*WORK INSTRUCTION:*
Report the count of lines below in which the string "agent" occurs; include nothing else.

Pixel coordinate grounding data

>>>

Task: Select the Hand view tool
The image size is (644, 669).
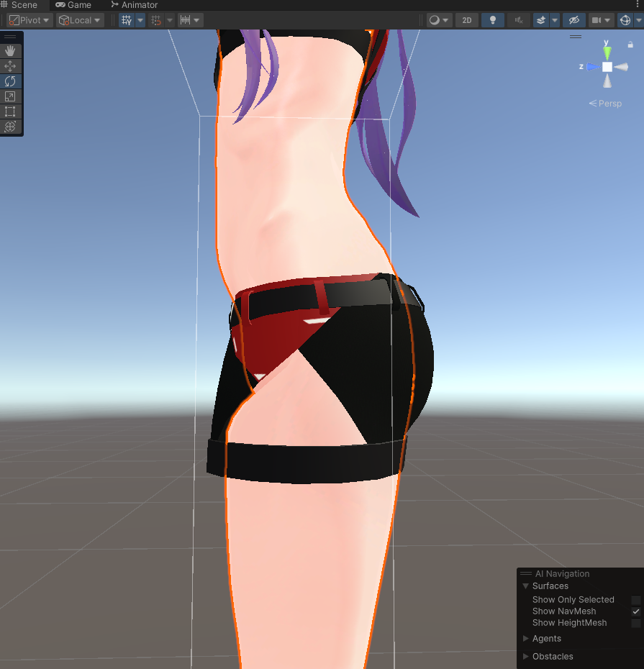Action: coord(10,50)
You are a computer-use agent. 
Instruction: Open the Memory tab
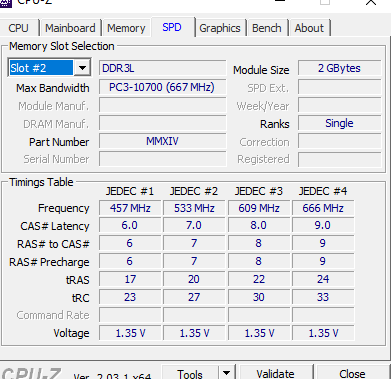[126, 28]
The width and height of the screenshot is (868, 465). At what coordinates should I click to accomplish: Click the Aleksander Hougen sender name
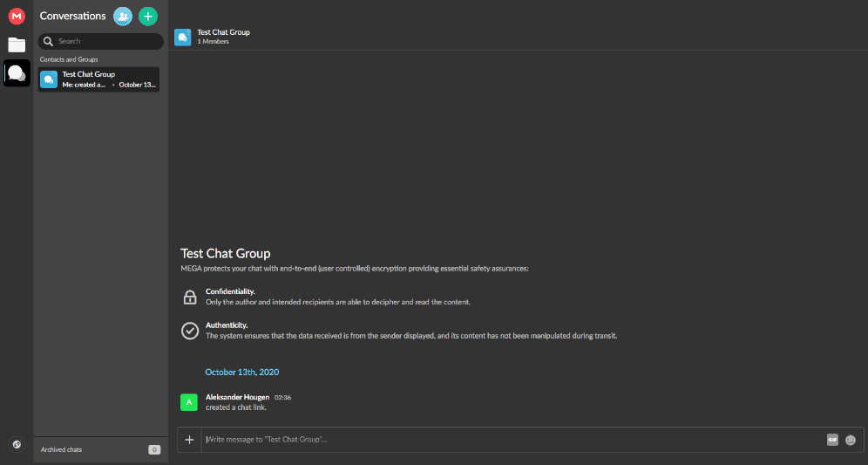pos(237,397)
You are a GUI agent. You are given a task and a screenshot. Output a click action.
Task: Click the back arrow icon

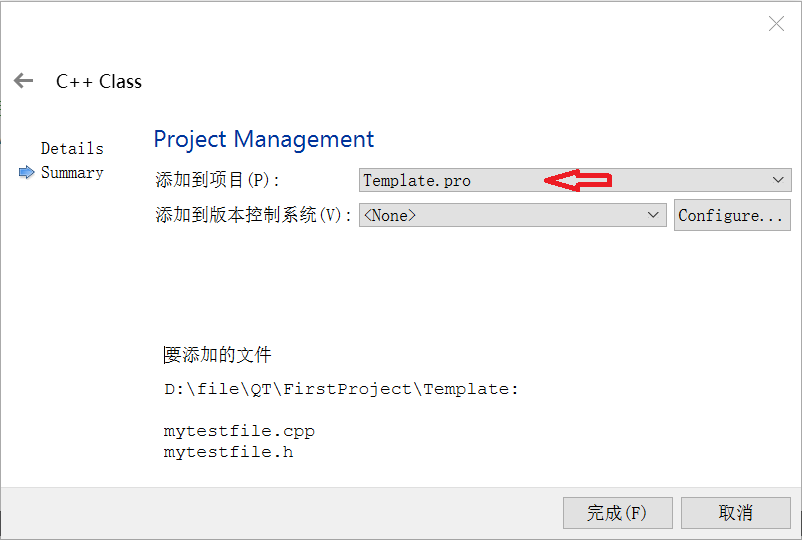pyautogui.click(x=24, y=81)
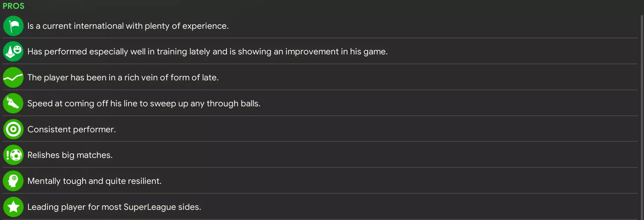Click 'The player has been in a rich vein' text

point(123,78)
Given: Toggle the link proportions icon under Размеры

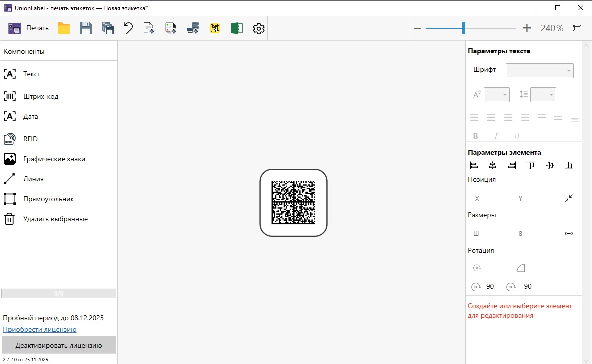Looking at the screenshot, I should click(x=569, y=234).
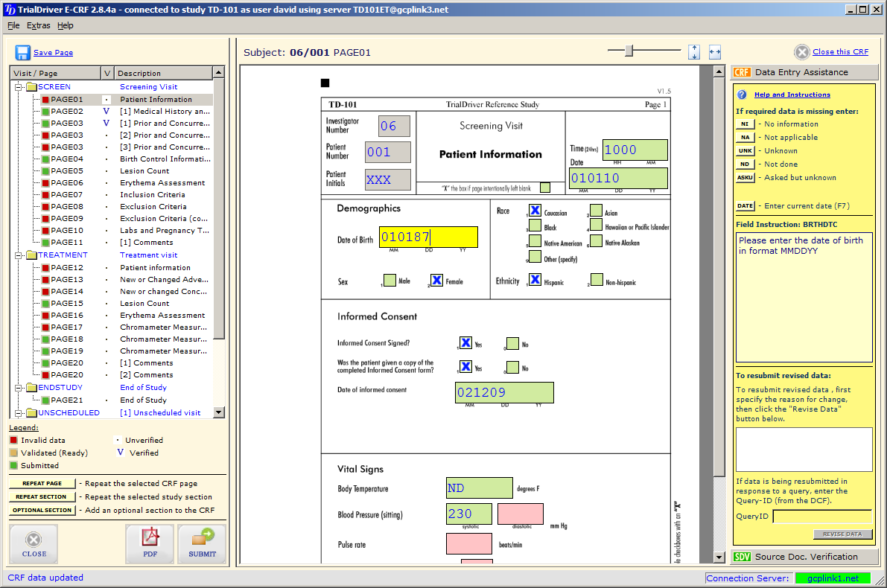
Task: Tick the Asian race checkbox
Action: coord(597,211)

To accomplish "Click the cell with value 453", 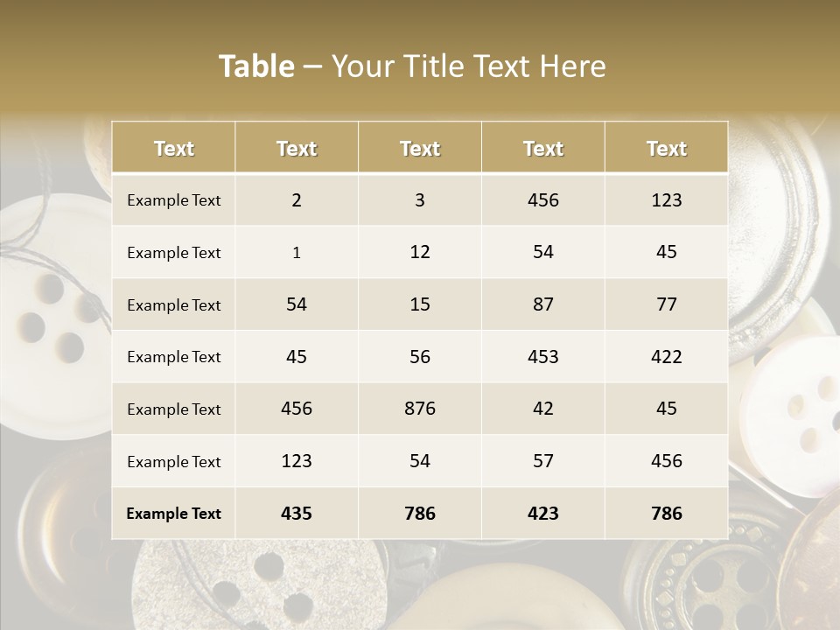I will pos(543,357).
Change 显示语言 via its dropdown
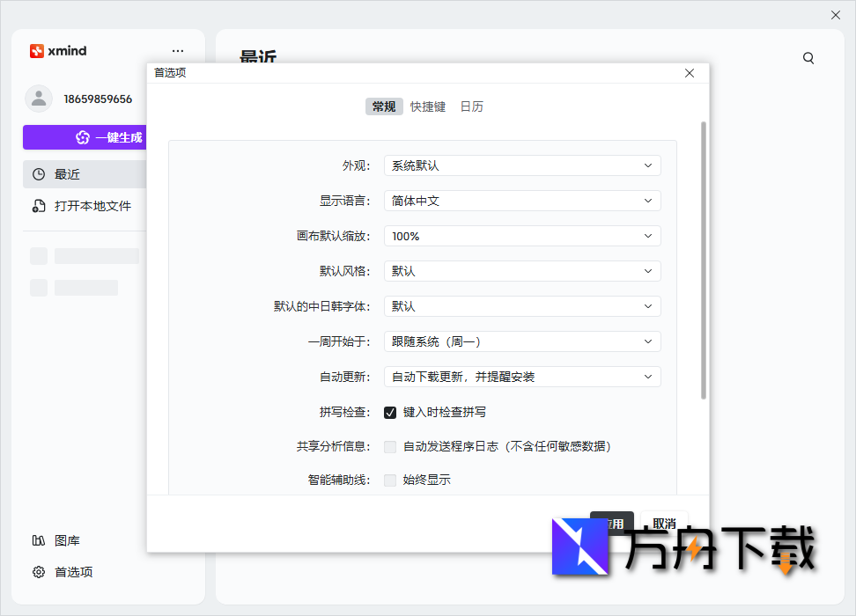 click(522, 200)
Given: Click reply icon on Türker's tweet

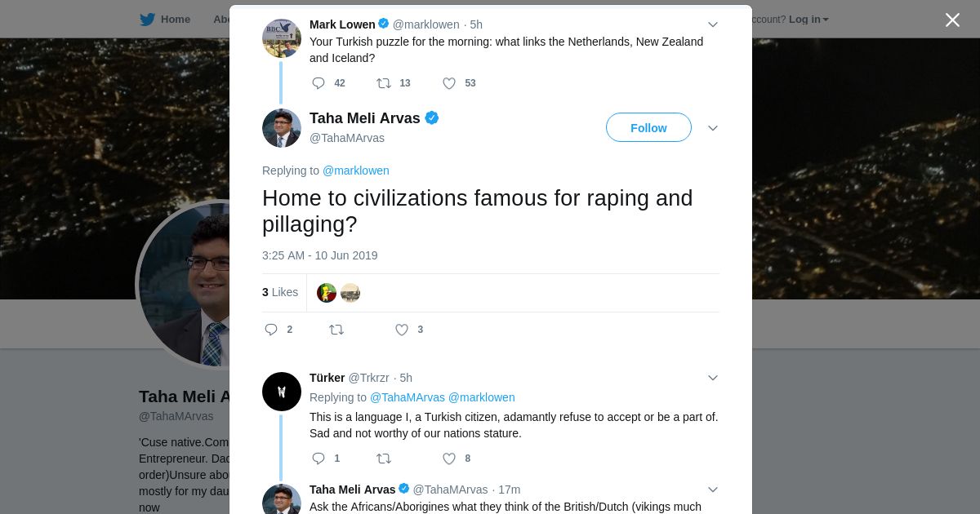Looking at the screenshot, I should [x=319, y=459].
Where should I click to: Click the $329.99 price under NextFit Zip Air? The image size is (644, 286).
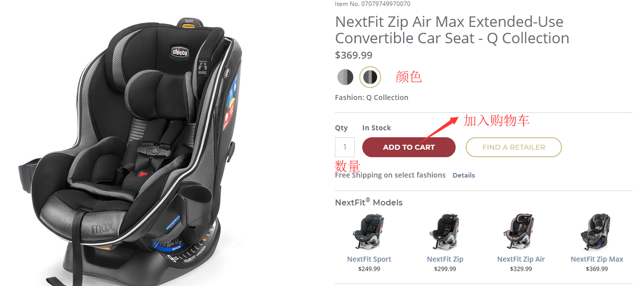(521, 269)
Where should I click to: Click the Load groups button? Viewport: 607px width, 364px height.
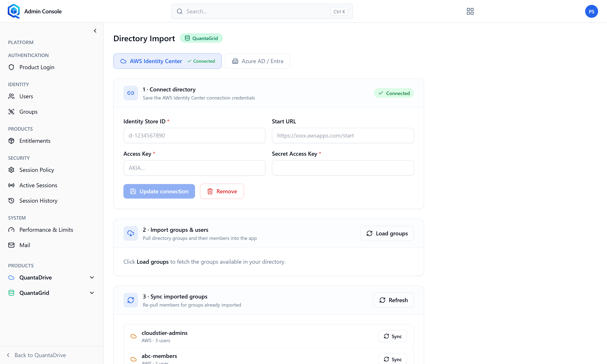387,233

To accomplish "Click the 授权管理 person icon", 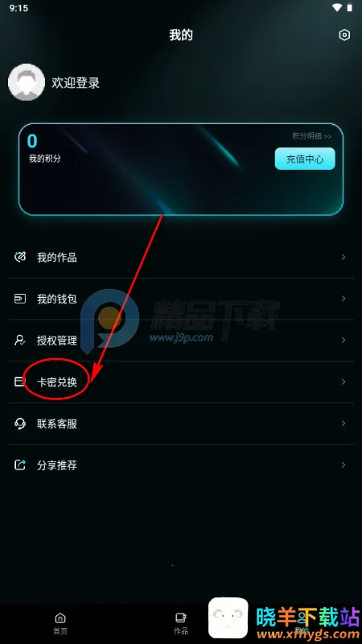I will 20,341.
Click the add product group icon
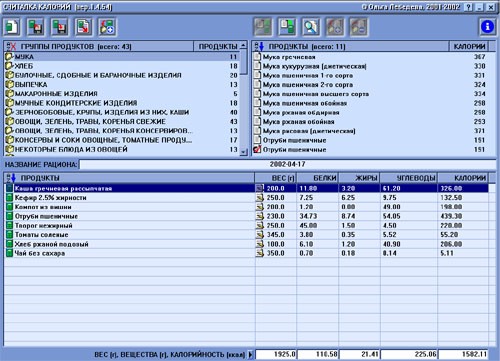This screenshot has width=500, height=361. [x=107, y=27]
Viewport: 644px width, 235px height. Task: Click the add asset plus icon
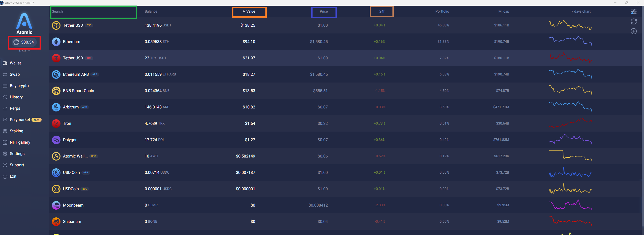coord(633,31)
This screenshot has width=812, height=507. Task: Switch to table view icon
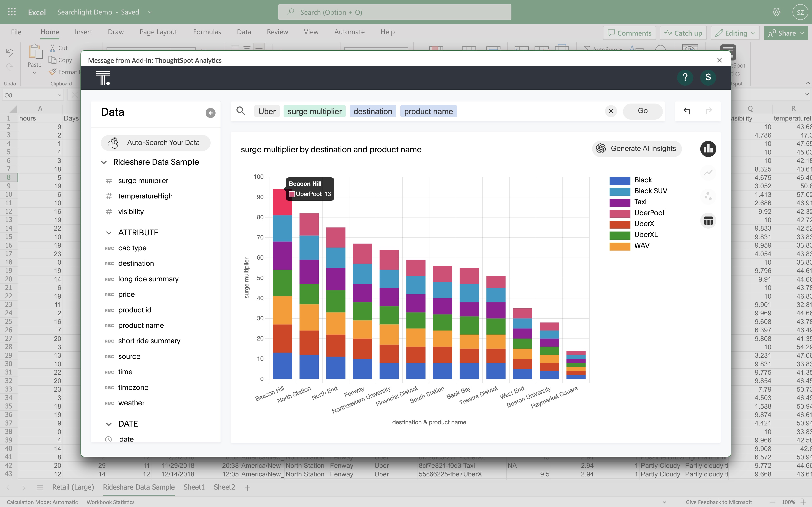(x=708, y=221)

<<<

*TASK RESULT:*
2